SUPPLIED RECORDS.
▼

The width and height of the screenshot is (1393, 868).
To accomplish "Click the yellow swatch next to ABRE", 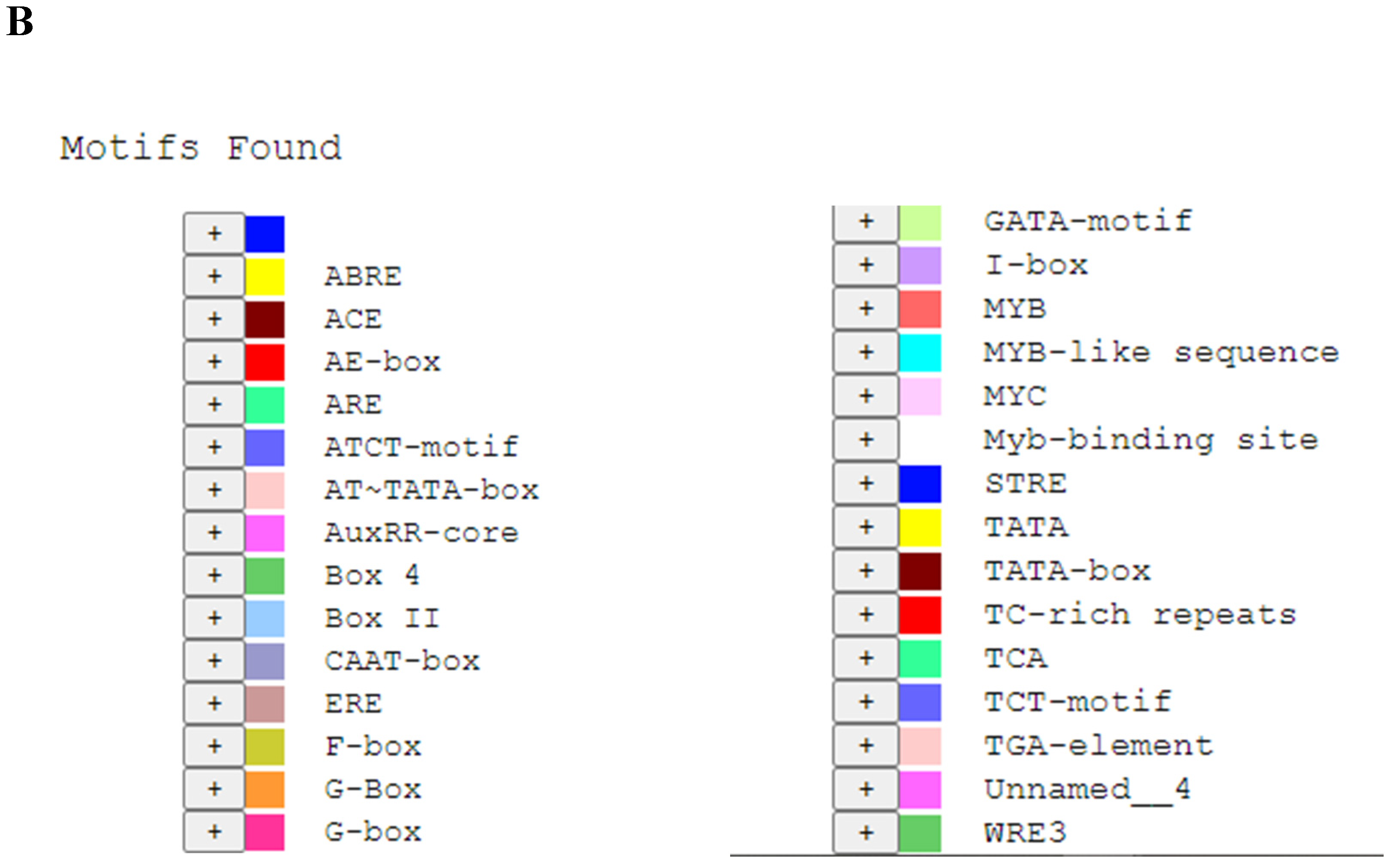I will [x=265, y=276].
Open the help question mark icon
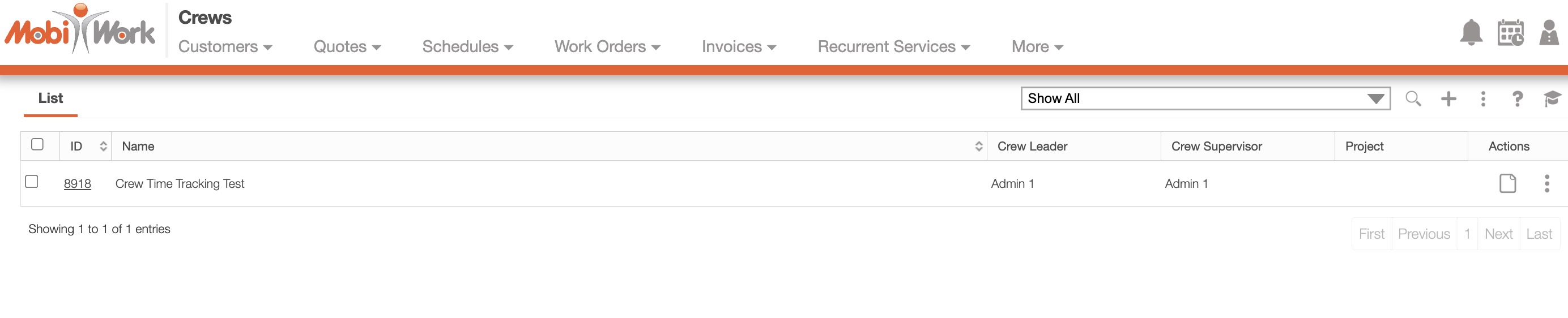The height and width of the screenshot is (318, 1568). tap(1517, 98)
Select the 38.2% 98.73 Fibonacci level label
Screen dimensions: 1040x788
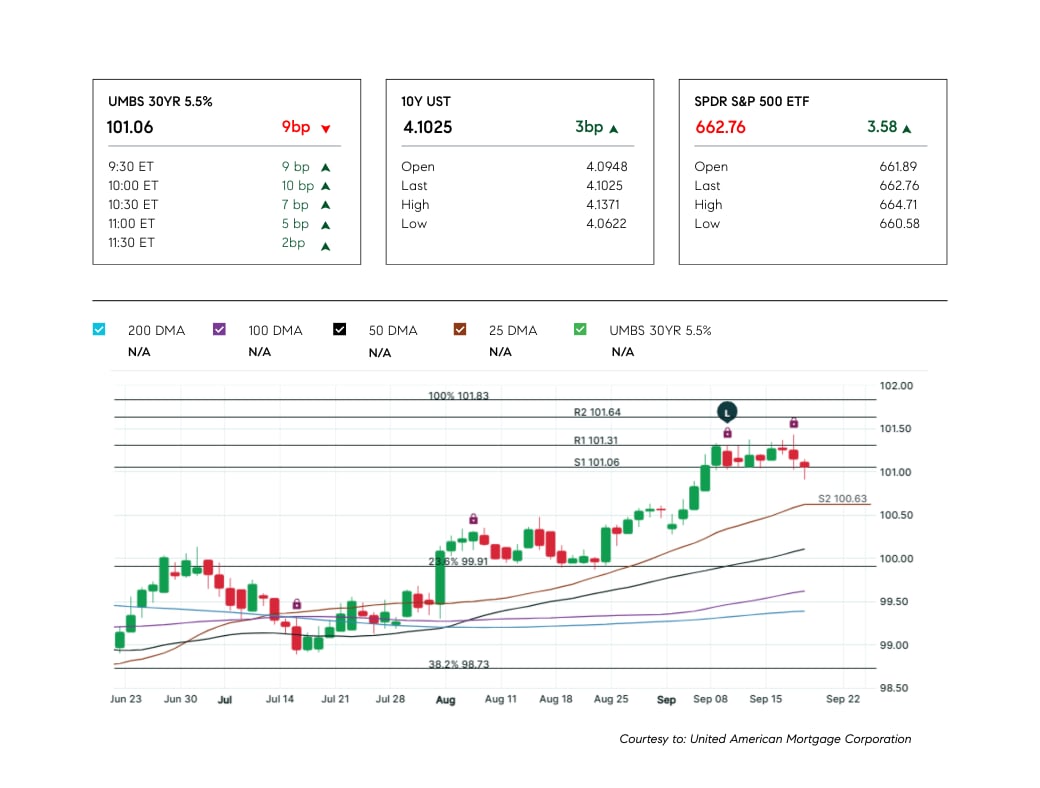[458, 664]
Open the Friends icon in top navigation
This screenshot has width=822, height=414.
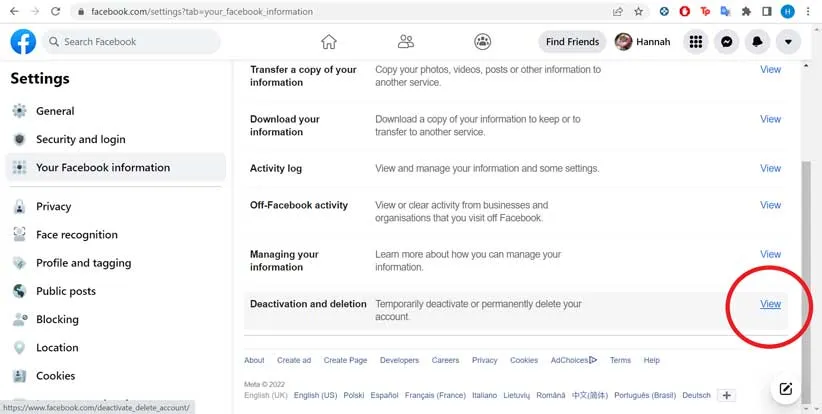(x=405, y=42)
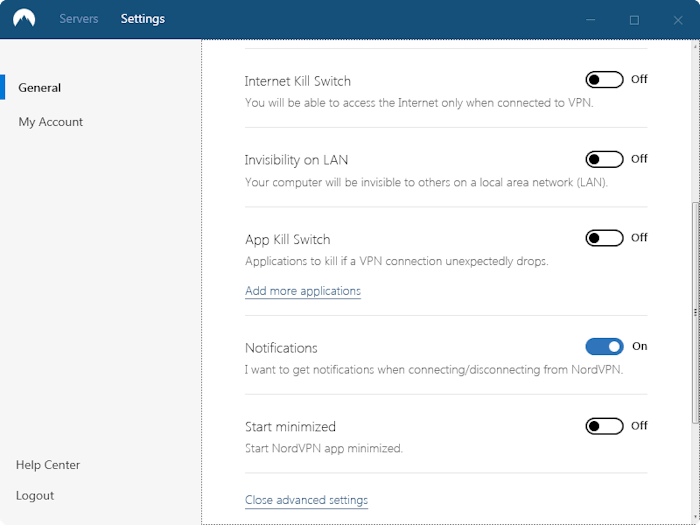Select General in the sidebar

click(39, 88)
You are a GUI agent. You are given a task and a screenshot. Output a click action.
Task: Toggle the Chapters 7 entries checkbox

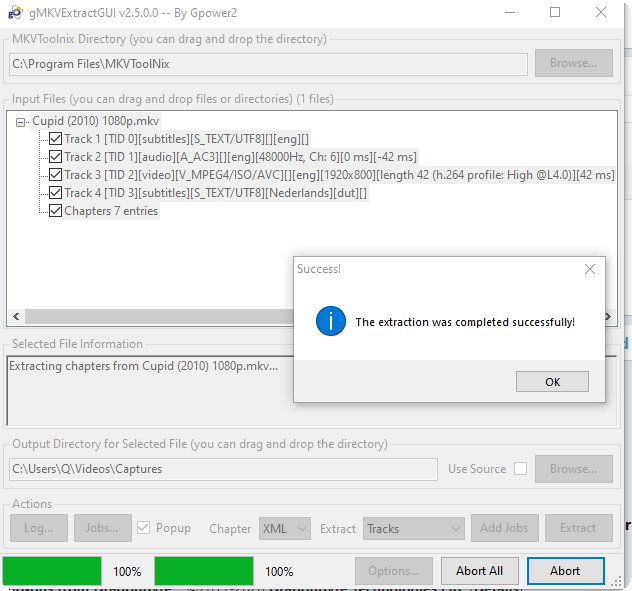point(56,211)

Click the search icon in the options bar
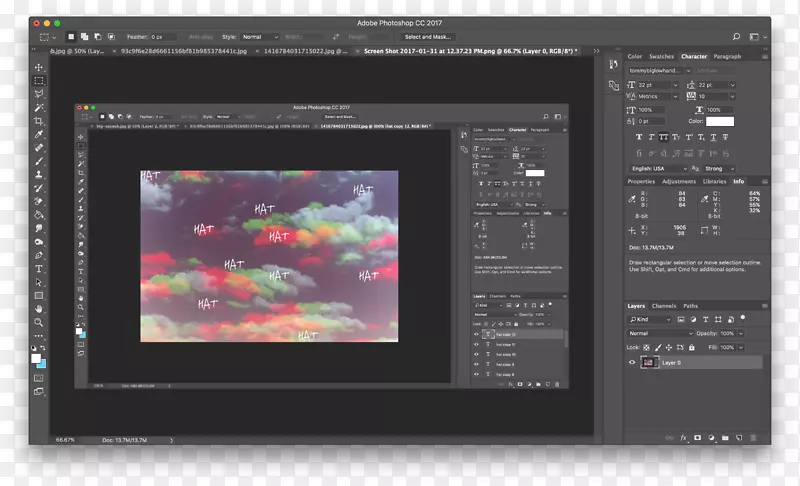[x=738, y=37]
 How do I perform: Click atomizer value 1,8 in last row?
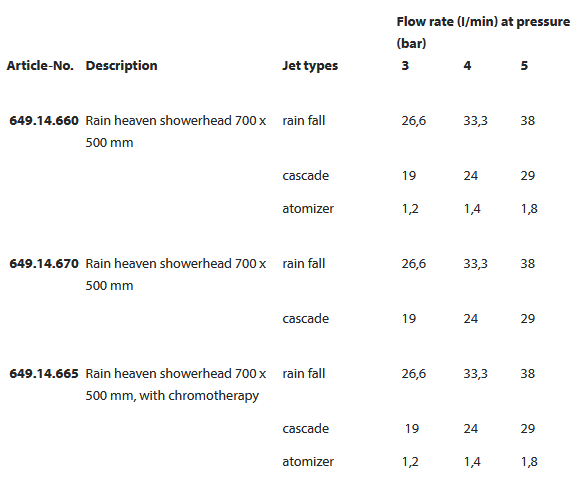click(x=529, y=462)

▲

PROBLEM STATEMENT. In the data above, find the line containing "Task: Toggle the Chapters 7 entries checkbox"; from there, please write out each line through the end, exactly, with the pictures omitted.

TASK RESPONSE.
Task: Toggle the Chapters 7 entries checkbox

point(56,211)

Click the search icon in the options bar
[x=738, y=37]
 How do I perform: Click atomizer value 1,8 in last row?
click(x=529, y=462)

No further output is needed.